Stored records:
+ + +
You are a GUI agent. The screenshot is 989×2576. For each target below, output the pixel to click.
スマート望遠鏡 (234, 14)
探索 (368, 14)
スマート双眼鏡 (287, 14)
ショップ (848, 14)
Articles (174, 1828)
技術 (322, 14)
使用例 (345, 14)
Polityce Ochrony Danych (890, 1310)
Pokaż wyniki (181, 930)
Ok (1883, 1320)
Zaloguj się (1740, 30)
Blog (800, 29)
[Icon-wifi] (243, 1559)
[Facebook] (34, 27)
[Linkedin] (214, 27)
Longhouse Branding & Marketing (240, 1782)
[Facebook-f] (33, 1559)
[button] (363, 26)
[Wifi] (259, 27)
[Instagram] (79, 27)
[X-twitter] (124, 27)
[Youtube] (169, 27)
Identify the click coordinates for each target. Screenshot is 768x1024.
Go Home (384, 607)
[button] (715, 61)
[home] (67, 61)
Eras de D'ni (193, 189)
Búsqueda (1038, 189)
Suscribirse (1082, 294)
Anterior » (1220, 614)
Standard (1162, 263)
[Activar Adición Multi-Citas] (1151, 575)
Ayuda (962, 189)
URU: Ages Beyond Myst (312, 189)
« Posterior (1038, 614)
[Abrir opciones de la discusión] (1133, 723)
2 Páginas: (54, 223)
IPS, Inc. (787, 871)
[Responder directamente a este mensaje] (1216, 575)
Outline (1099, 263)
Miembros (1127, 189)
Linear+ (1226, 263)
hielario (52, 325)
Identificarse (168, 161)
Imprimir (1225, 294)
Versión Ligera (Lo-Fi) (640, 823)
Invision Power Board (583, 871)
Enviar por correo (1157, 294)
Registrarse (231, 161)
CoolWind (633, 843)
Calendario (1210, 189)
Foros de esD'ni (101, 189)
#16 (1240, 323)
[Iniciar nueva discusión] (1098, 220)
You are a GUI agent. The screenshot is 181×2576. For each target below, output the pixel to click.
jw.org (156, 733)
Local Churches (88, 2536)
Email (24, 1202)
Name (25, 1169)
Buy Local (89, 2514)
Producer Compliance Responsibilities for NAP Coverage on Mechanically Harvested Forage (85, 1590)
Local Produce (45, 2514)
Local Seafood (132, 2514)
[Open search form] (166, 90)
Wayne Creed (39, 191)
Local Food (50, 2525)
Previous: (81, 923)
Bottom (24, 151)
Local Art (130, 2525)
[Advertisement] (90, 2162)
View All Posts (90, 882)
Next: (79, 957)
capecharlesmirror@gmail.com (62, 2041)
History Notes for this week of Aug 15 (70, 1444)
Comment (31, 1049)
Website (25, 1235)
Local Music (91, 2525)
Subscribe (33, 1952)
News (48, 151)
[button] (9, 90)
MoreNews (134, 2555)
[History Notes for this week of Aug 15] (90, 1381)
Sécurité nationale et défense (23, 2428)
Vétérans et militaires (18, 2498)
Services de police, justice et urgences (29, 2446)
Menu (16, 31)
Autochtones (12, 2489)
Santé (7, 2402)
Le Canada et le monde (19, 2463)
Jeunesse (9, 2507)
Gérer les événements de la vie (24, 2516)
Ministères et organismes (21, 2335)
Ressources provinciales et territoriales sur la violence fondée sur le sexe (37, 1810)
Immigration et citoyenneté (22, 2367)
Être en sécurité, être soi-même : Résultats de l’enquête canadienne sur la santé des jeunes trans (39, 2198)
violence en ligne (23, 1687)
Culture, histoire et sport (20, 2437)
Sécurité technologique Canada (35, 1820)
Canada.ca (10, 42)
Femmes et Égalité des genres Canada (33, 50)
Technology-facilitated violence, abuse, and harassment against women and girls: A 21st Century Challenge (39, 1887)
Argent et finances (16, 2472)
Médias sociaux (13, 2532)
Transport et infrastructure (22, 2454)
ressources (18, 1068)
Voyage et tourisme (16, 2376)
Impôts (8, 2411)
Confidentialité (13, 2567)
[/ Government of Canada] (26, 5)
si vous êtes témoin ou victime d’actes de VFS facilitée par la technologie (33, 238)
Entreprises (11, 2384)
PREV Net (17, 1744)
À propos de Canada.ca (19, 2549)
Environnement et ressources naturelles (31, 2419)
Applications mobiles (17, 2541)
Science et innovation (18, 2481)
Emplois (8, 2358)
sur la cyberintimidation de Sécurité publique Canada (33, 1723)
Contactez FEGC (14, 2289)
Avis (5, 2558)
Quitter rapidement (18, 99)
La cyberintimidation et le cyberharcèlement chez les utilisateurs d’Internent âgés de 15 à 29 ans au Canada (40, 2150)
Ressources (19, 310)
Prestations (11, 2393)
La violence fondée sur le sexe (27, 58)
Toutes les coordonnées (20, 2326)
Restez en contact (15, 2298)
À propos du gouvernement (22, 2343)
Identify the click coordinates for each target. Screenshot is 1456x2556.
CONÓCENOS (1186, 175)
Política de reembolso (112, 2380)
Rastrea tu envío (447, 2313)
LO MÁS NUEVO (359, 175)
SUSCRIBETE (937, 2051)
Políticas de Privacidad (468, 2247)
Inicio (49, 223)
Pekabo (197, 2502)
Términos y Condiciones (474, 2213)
+ + +
Your answer must be an exact copy of all the entries.

→ Exercise output:
You are a GUI agent. The screenshot is 989×2576. For each target below, output the pixel to click.
スマート望遠鏡 (234, 14)
探索 (368, 14)
スマート双眼鏡 (287, 14)
ショップ (848, 14)
Articles (174, 1828)
技術 (322, 14)
使用例 (345, 14)
Polityce Ochrony Danych (890, 1310)
Pokaż wyniki (181, 930)
Ok (1883, 1320)
Zaloguj się (1740, 30)
Blog (800, 29)
[Icon-wifi] (243, 1559)
[Facebook] (34, 27)
[Linkedin] (214, 27)
Longhouse Branding & Marketing (240, 1782)
[Facebook-f] (33, 1559)
[button] (363, 26)
[Wifi] (259, 27)
[Instagram] (79, 27)
[X-twitter] (124, 27)
[Youtube] (169, 27)
Identify the click coordinates for each target. Screenshot is 768x1024.
Go Home (384, 607)
[button] (715, 61)
[home] (67, 61)
Eras de D'ni (193, 189)
Búsqueda (1038, 189)
Suscribirse (1082, 294)
Anterior » (1220, 614)
Standard (1162, 263)
[Activar Adición Multi-Citas] (1151, 575)
Ayuda (962, 189)
URU: Ages Beyond Myst (312, 189)
« Posterior (1038, 614)
[Abrir opciones de la discusión] (1133, 723)
2 Páginas: (54, 223)
IPS, Inc. (787, 871)
[Responder directamente a este mensaje] (1216, 575)
Outline (1099, 263)
Miembros (1127, 189)
Linear+ (1226, 263)
hielario (52, 325)
Identificarse (168, 161)
Imprimir (1225, 294)
Versión Ligera (Lo-Fi) (640, 823)
Invision Power Board (583, 871)
Enviar por correo (1157, 294)
Registrarse (231, 161)
CoolWind (633, 843)
Calendario (1210, 189)
Foros de esD'ni (101, 189)
#16 (1240, 323)
[Iniciar nueva discusión] (1098, 220)
You are a GUI agent. The screenshot is 181×2576. For each target below, output the pixel to click.
jw.org (156, 733)
Local Churches (88, 2536)
Email (24, 1202)
Name (25, 1169)
Buy Local (89, 2514)
Producer Compliance Responsibilities for NAP Coverage on Mechanically Harvested Forage (85, 1590)
Local Produce (45, 2514)
Local Seafood (132, 2514)
[Open search form] (166, 90)
Wayne Creed (39, 191)
Local Food (50, 2525)
Previous: (81, 923)
Bottom (24, 151)
Local Art (130, 2525)
[Advertisement] (90, 2162)
View All Posts (90, 882)
Next: (79, 957)
capecharlesmirror@gmail.com (62, 2041)
History Notes for this week of Aug 15 (70, 1444)
Comment (31, 1049)
Website (25, 1235)
Local Music (91, 2525)
Subscribe (33, 1952)
News (48, 151)
[button] (9, 90)
MoreNews (134, 2555)
[History Notes for this week of Aug 15] (90, 1381)
Sécurité nationale et défense (23, 2428)
Vétérans et militaires (18, 2498)
Services de police, justice et urgences (29, 2446)
Menu (16, 31)
Autochtones (12, 2489)
Santé (7, 2402)
Le Canada et le monde (19, 2463)
Jeunesse (9, 2507)
Gérer les événements de la vie (24, 2516)
Ministères et organismes (21, 2335)
Ressources provinciales et territoriales sur la violence fondée sur le sexe (37, 1810)
Immigration et citoyenneté (22, 2367)
Être en sécurité, être soi-même : Résultats de l’enquête canadienne sur la santé des jeunes trans (39, 2198)
violence en ligne (23, 1687)
Culture, histoire et sport (20, 2437)
Sécurité technologique Canada (35, 1820)
Canada.ca (10, 42)
Femmes et Égalité des genres Canada (33, 50)
Technology-facilitated violence, abuse, and harassment against women and girls: A 21st Century Challenge (39, 1887)
Argent et finances (16, 2472)
Médias sociaux (13, 2532)
Transport et infrastructure (22, 2454)
ressources (18, 1068)
Voyage et tourisme (16, 2376)
Impôts (8, 2411)
Confidentialité (13, 2567)
[/ Government of Canada] (26, 5)
si vous êtes témoin ou victime d’actes de VFS facilitée par la technologie (33, 238)
Entreprises (11, 2384)
PREV Net (17, 1744)
À propos de Canada.ca (19, 2549)
Environnement et ressources naturelles (31, 2419)
Applications mobiles (17, 2541)
Science et innovation (18, 2481)
Emplois (8, 2358)
sur la cyberintimidation de Sécurité publique Canada (33, 1723)
Contactez FEGC (14, 2289)
Avis (5, 2558)
Quitter rapidement (18, 99)
La cyberintimidation et le cyberharcèlement chez les utilisateurs d’Internent âgés de 15 à 29 ans au Canada (40, 2150)
Ressources (19, 310)
Prestations (11, 2393)
La violence fondée sur le sexe (27, 58)
Toutes les coordonnées (20, 2326)
Restez en contact (15, 2298)
À propos du gouvernement (22, 2343)
Identify the click coordinates for each target. Screenshot is 1456x2556.
CONÓCENOS (1186, 175)
Política de reembolso (112, 2380)
Rastrea tu envío (447, 2313)
LO MÁS NUEVO (359, 175)
SUSCRIBETE (937, 2051)
Políticas de Privacidad (468, 2247)
Inicio (49, 223)
Pekabo (197, 2502)
Términos y Condiciones (474, 2213)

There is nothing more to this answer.